Maya, uma tigresa-de-bengala-branca, morreu na noite de domingo (6) após passar a vida toda aprisionada em zoológicos. A tigresa, que nasceu em cativeiro na França, viveu seus últimos anos no Zoológico de Brasília. O local é acusado de negligência pela ativista Carolina Mourão. 

(foto: Ivan Mattos/Divulgação Zoológico)

O zoológico alega que Maya, que tinha 10 anos, sofria de uma infecção uterina e morreu após uma cirurgia realizada para reparar o trajeto intestinal do seu organismo.

No domingo (6), antes da tigresa morrer, Carolina Mourão usou as redes sociais para fazer uma denúncia sobre o caso. Segundo ela, o zoológico insistia “em mentir sobre o estado da tigresa Maya, ainda sedada após 4 cirurgias no ZOO DF sem transparência alguma, mantida viva em coma induzido para segurar cargos e salários”.

“Disseram, na coletiva usada para ratificar mentiras ao invés de sanear a crise, que a tigresa estaria ‘andando como uma princesa com sua bolsa de colostomia’. Essa imagem nunca existiu, ela continua em coma induzido. Afinal, desafiamos o Zoo DF a mostrar as imagens de seu passeio de princesa, tão importantes sanear a crise dessa instituição mambembe. MAYA E DHANDY [tigre que morreu recentemente] serão divisores de água nesse cenário macabro e obscuro dos zoos”, completou.

O zoológico, por sua vez, afirma que a tigresa teve seu útero e ovários retirados no dia 14 de setembro e que, após sofrer um rompimento das suturas abdominais cinco dias depois, com vísceras expostas através da abertura da incisão, foi submetida à nova cirurgia para remover tecido necrosado e refazer os pontos que, ainda segundo a instituição, depois romperam novamente.

As alegações do zoológico, no entanto, não convencem a ativista, que fez denúncias não só sobre o caso de Maya, mas também a respeito do irmão dela, o tigre Dandy, que morreu no Zoológico de Brasília uma semana antes da tigresa, no dia 29 de setembro.

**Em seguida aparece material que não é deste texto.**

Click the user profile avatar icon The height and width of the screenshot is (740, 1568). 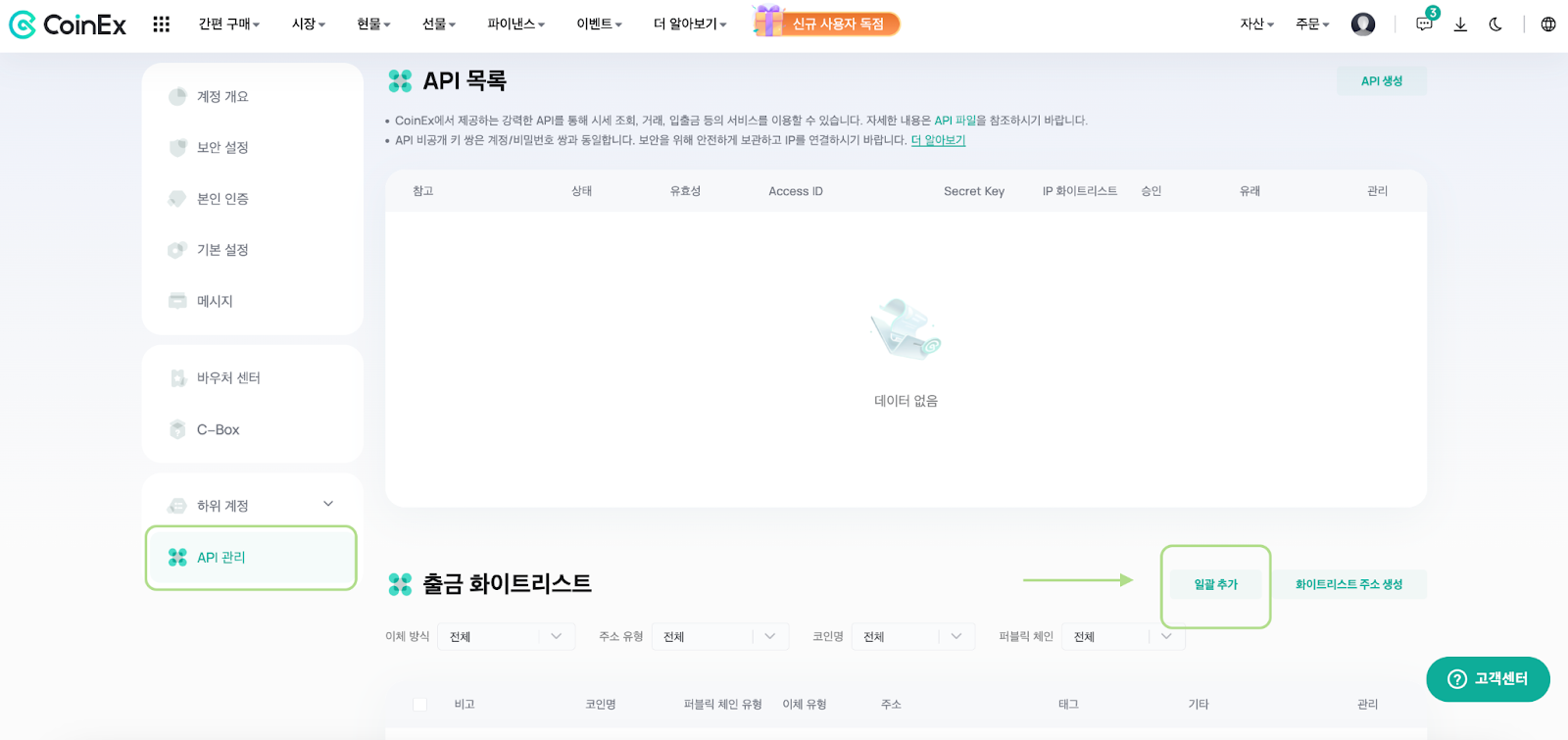click(x=1363, y=25)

Carolina revelou, em publicação feita em rede social, que Dandy “foi fazer check-up e ‘aproveitou para ser doador’, como publicado a princípio. E nesse falso check-up teria detectado ‘problema nos rins’, para encerrar o assunto. Problema nos rins e velhice são desculpas padrão do Zoo DF para justificar mortes a rodo há 12 anos, acompanho de perto e colho provas há 15. A verdade: O check-up já tinha sido feito em 29 de julho e o procedimento é anual. O animal estava absolutamente sadio”.

A ativista desmentiu a alegação que, segundo ela, foi feita pelo zoológico sobre Dandy ter morrido na contenção. “Teria sido grave, uma negligência no manejo já que estava comprovadamente sadio, e não poderia ter doado sangue já morto. O tigre morreu por erro de sedação”, concluiu.